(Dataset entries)
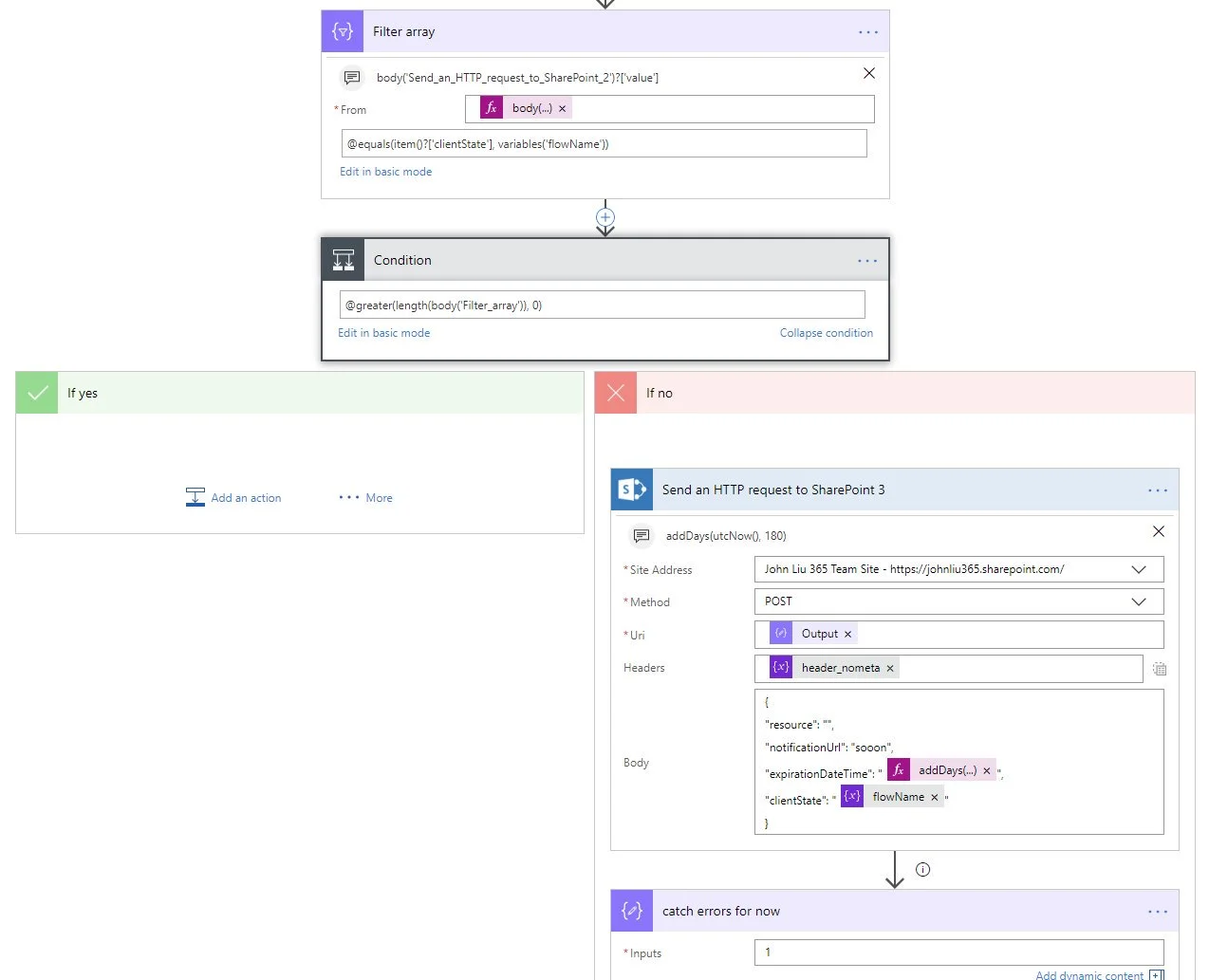
Task: Open the Condition card ellipsis menu
Action: click(x=866, y=261)
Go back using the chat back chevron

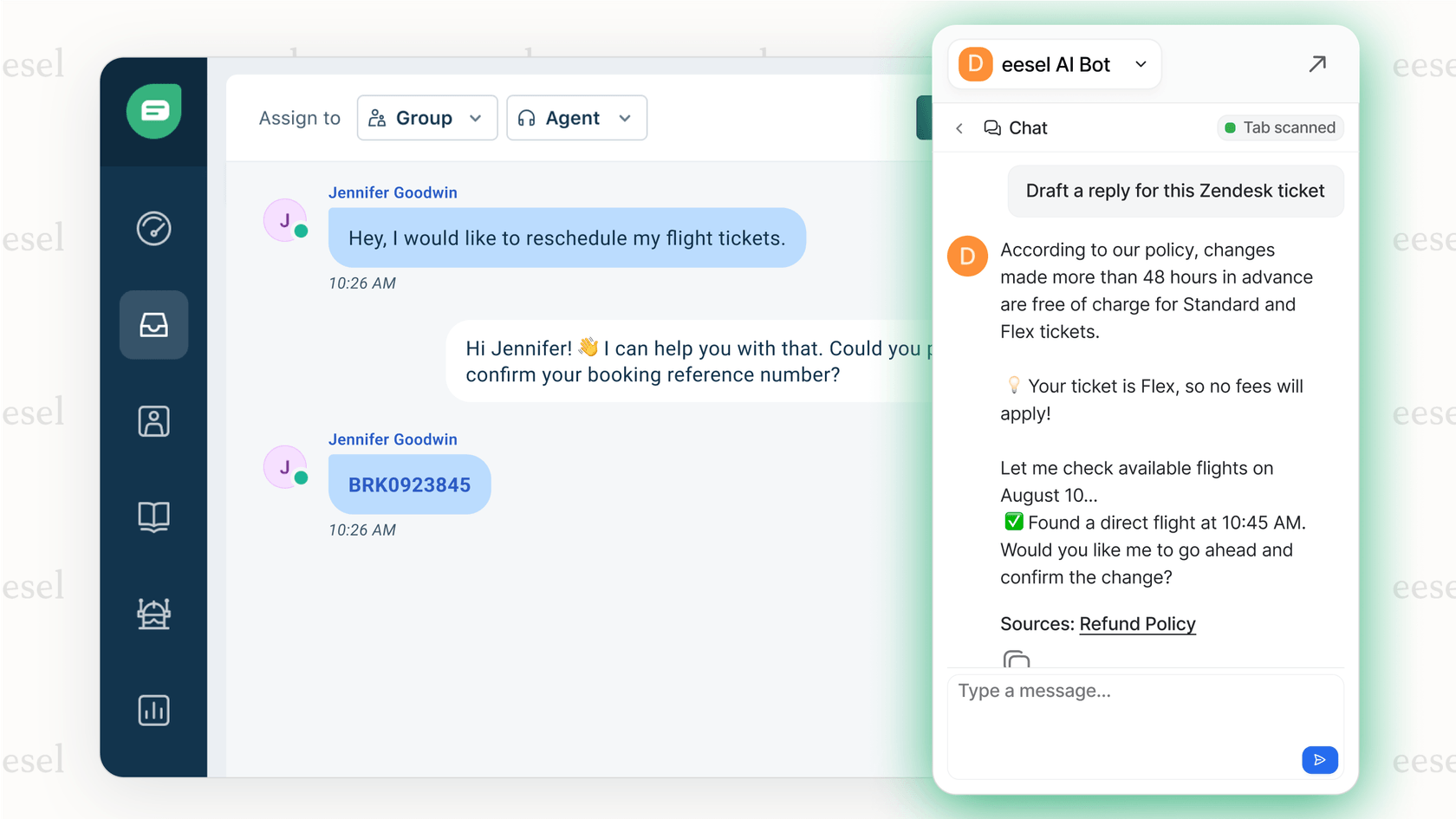click(x=959, y=128)
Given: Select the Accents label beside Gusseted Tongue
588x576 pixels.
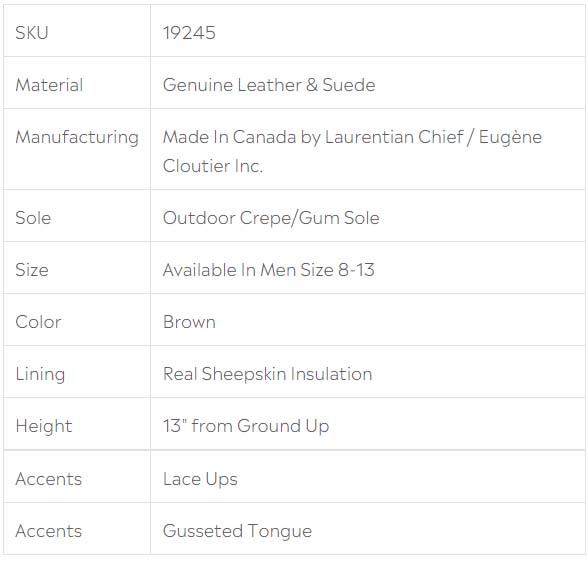Looking at the screenshot, I should (77, 529).
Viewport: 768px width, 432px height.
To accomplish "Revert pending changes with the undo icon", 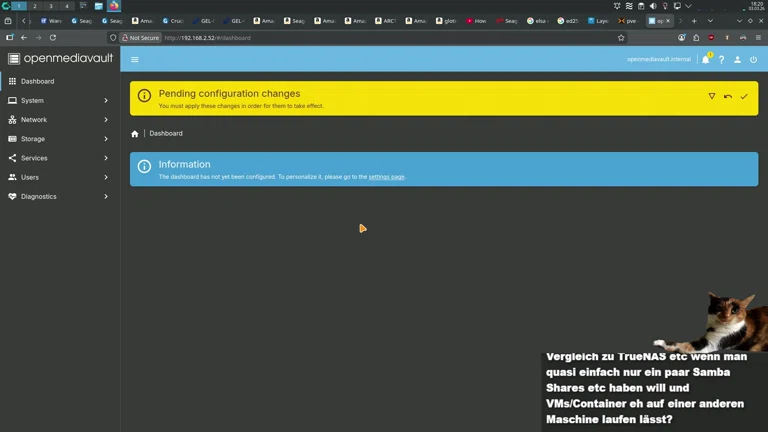I will click(x=728, y=97).
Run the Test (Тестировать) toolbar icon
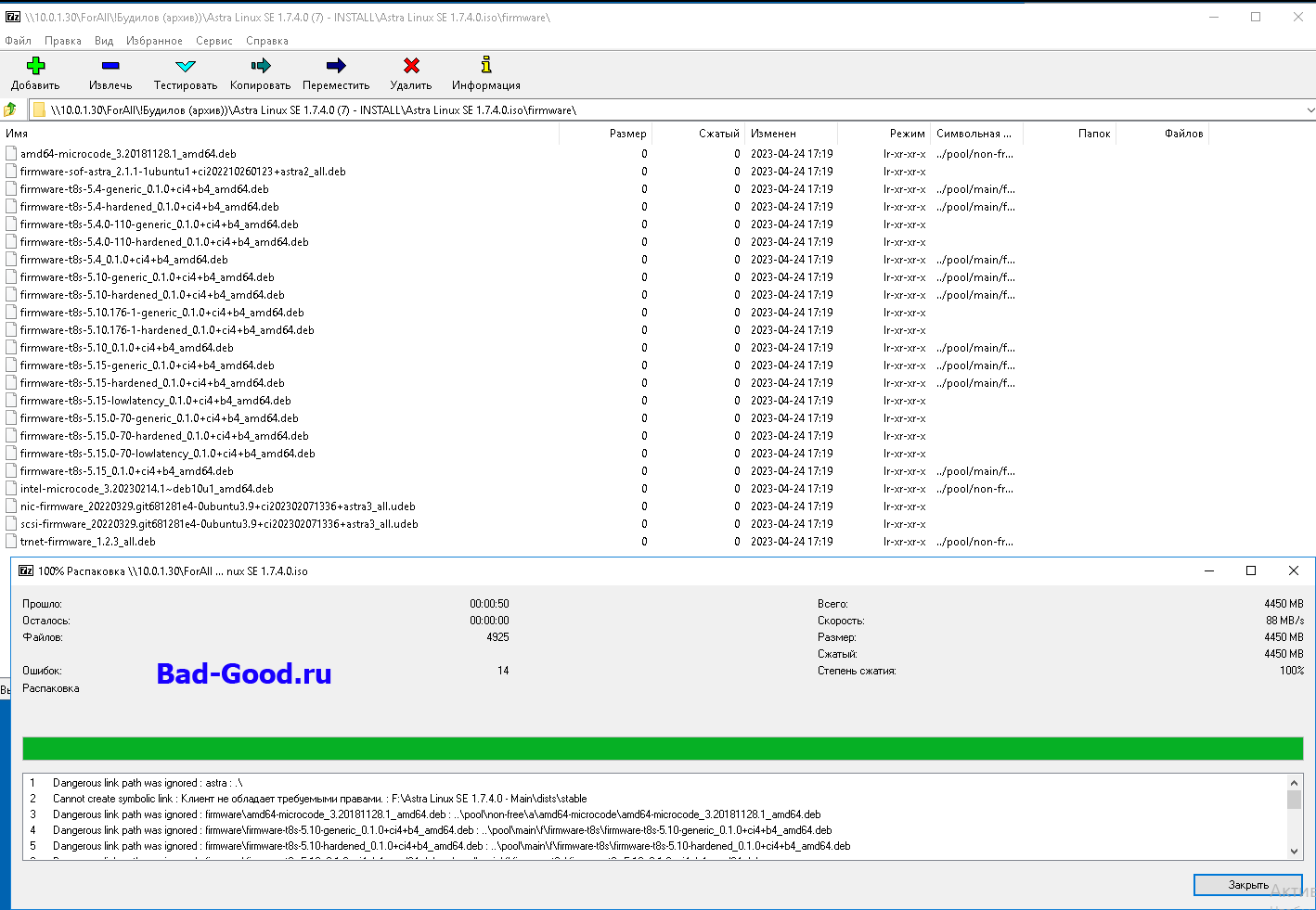The height and width of the screenshot is (910, 1316). (186, 66)
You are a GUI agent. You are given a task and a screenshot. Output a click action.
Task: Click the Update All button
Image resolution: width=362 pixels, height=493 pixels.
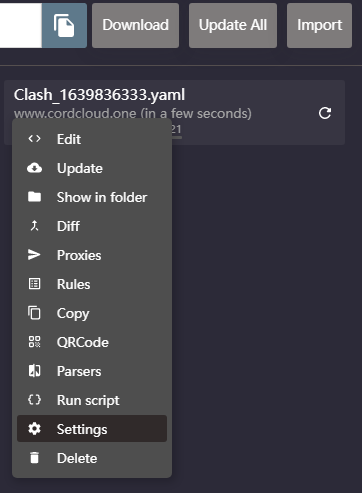[233, 25]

BRIEF: Quote exactly, and only, the lines from the line containing "You are a GUI" through the final line of the records above, both included, omitting any pictures.

EXERCISE OUTPUT:
You are a GUI agent. You are given a task and a screenshot. Output a click action.
Task: Click the Update All button
Image resolution: width=362 pixels, height=493 pixels.
[233, 25]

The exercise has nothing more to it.